-- start Supplied information --

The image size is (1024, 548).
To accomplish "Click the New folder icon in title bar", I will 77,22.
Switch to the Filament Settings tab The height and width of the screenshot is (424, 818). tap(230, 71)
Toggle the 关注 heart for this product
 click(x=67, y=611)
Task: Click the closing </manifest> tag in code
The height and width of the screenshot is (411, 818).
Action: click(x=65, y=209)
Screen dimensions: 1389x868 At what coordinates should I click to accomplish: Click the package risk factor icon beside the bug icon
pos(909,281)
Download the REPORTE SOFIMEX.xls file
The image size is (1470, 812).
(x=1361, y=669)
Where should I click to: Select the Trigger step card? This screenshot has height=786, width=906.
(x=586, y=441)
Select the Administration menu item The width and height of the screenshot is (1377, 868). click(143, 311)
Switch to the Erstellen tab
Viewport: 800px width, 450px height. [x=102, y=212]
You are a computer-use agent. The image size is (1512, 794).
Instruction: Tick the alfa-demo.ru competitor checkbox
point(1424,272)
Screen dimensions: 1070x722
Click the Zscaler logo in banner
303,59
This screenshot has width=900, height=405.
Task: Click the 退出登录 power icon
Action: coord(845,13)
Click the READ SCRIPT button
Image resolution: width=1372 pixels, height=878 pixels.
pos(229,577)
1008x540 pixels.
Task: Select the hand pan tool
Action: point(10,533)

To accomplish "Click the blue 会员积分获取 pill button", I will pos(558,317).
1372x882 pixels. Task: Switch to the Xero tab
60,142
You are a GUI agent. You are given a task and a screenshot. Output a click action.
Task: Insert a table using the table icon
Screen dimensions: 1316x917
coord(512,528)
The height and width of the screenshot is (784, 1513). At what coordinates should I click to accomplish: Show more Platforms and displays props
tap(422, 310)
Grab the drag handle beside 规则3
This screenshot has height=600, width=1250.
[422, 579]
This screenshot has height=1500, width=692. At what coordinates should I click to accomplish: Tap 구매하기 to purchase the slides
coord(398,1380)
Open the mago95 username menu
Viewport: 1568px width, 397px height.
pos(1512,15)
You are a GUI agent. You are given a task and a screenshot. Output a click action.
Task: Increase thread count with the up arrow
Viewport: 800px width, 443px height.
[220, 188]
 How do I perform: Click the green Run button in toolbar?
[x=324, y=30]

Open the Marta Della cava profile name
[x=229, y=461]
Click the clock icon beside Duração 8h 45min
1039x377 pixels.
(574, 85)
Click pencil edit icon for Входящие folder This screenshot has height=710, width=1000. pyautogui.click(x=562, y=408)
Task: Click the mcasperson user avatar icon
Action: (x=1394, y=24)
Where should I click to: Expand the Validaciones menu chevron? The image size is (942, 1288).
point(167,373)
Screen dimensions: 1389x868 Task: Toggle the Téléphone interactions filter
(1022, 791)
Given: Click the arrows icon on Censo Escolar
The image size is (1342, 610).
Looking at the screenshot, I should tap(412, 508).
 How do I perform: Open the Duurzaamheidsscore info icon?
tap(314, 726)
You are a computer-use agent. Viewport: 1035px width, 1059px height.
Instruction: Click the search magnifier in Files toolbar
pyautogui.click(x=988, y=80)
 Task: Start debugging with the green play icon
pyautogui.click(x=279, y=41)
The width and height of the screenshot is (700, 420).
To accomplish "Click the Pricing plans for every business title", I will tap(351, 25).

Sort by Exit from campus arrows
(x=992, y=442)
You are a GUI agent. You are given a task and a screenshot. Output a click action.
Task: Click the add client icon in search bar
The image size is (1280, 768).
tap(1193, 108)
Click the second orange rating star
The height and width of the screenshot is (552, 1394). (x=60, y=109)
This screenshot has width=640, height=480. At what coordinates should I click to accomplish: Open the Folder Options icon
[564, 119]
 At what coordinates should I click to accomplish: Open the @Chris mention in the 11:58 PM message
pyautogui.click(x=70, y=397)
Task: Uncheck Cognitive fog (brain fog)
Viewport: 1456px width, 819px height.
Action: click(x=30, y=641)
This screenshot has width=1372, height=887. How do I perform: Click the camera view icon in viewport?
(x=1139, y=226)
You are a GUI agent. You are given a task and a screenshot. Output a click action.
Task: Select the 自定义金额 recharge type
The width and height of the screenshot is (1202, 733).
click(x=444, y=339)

-- end Supplied information --

Work required.
Copy all of the records above word for word, leaving nothing out and changing nothing.

Full solution.
The image size is (1024, 548).
To accomplish "Click the New folder icon in title bar", I will 77,22.
Switch to the Filament Settings tab The height and width of the screenshot is (424, 818). tap(230, 71)
Toggle the 关注 heart for this product
 click(x=67, y=611)
Task: Click the closing </manifest> tag in code
The height and width of the screenshot is (411, 818).
Action: click(x=65, y=209)
Screen dimensions: 1389x868 At what coordinates should I click to accomplish: Click the package risk factor icon beside the bug icon
pos(909,281)
Download the REPORTE SOFIMEX.xls file
The image size is (1470, 812).
(x=1361, y=669)
Where should I click to: Select the Trigger step card? This screenshot has height=786, width=906.
(x=586, y=441)
Select the Administration menu item The width and height of the screenshot is (1377, 868). click(143, 311)
Switch to the Erstellen tab
Viewport: 800px width, 450px height. [x=102, y=212]
You are a computer-use agent. The image size is (1512, 794).
Instruction: Tick the alfa-demo.ru competitor checkbox
point(1424,272)
Screen dimensions: 1070x722
Click the Zscaler logo in banner
303,59
This screenshot has width=900, height=405.
Task: Click the 退出登录 power icon
Action: coord(845,13)
Click the READ SCRIPT button
Image resolution: width=1372 pixels, height=878 pixels.
pos(229,577)
1008x540 pixels.
Task: Select the hand pan tool
Action: point(10,533)

To accomplish "Click the blue 会员积分获取 pill button", I will pos(558,317).
1372x882 pixels. Task: Switch to the Xero tab
60,142
You are a GUI agent. You are given a task and a screenshot. Output a click action.
Task: Insert a table using the table icon
Screen dimensions: 1316x917
coord(512,528)
The height and width of the screenshot is (784, 1513). At what coordinates should I click to accomplish: Show more Platforms and displays props
tap(422, 310)
Grab the drag handle beside 规则3
This screenshot has height=600, width=1250.
[422, 579]
This screenshot has height=1500, width=692. At what coordinates should I click to accomplish: Tap 구매하기 to purchase the slides
coord(398,1380)
Open the mago95 username menu
Viewport: 1568px width, 397px height.
pos(1512,15)
You are a GUI agent. You are given a task and a screenshot. Output a click action.
Task: Increase thread count with the up arrow
Viewport: 800px width, 443px height.
[220, 188]
 How do I perform: Click the green Run button in toolbar?
[x=324, y=30]

Open the Marta Della cava profile name
[x=229, y=461]
Click the clock icon beside Duração 8h 45min
1039x377 pixels.
(574, 85)
Click pencil edit icon for Входящие folder This screenshot has height=710, width=1000. pyautogui.click(x=562, y=408)
Task: Click the mcasperson user avatar icon
Action: (x=1394, y=24)
Where should I click to: Expand the Validaciones menu chevron? The image size is (942, 1288).
point(167,373)
Screen dimensions: 1389x868 Task: Toggle the Téléphone interactions filter
(1022, 791)
Given: Click the arrows icon on Censo Escolar
The image size is (1342, 610).
Looking at the screenshot, I should tap(412, 508).
 How do I perform: Open the Duurzaamheidsscore info icon?
tap(314, 726)
You are a computer-use agent. Viewport: 1035px width, 1059px height.
Instruction: Click the search magnifier in Files toolbar
pyautogui.click(x=988, y=80)
 Task: Start debugging with the green play icon
pyautogui.click(x=279, y=41)
The width and height of the screenshot is (700, 420).
To accomplish "Click the Pricing plans for every business title", I will tap(351, 25).

Sort by Exit from campus arrows
(x=992, y=442)
You are a GUI agent. You are given a task and a screenshot. Output a click action.
Task: Click the add client icon in search bar
The image size is (1280, 768).
tap(1193, 108)
Click the second orange rating star
The height and width of the screenshot is (552, 1394). (x=60, y=109)
This screenshot has width=640, height=480. At what coordinates should I click to accomplish: Open the Folder Options icon
[564, 119]
 At what coordinates should I click to accomplish: Open the @Chris mention in the 11:58 PM message
pyautogui.click(x=70, y=397)
Task: Uncheck Cognitive fog (brain fog)
Viewport: 1456px width, 819px height.
Action: click(x=30, y=641)
This screenshot has width=1372, height=887. How do I perform: Click the camera view icon in viewport?
(x=1139, y=226)
You are a GUI agent. You are given a task and a screenshot. Output a click action.
Task: Select the 自定义金额 recharge type
The width and height of the screenshot is (1202, 733).
click(x=444, y=339)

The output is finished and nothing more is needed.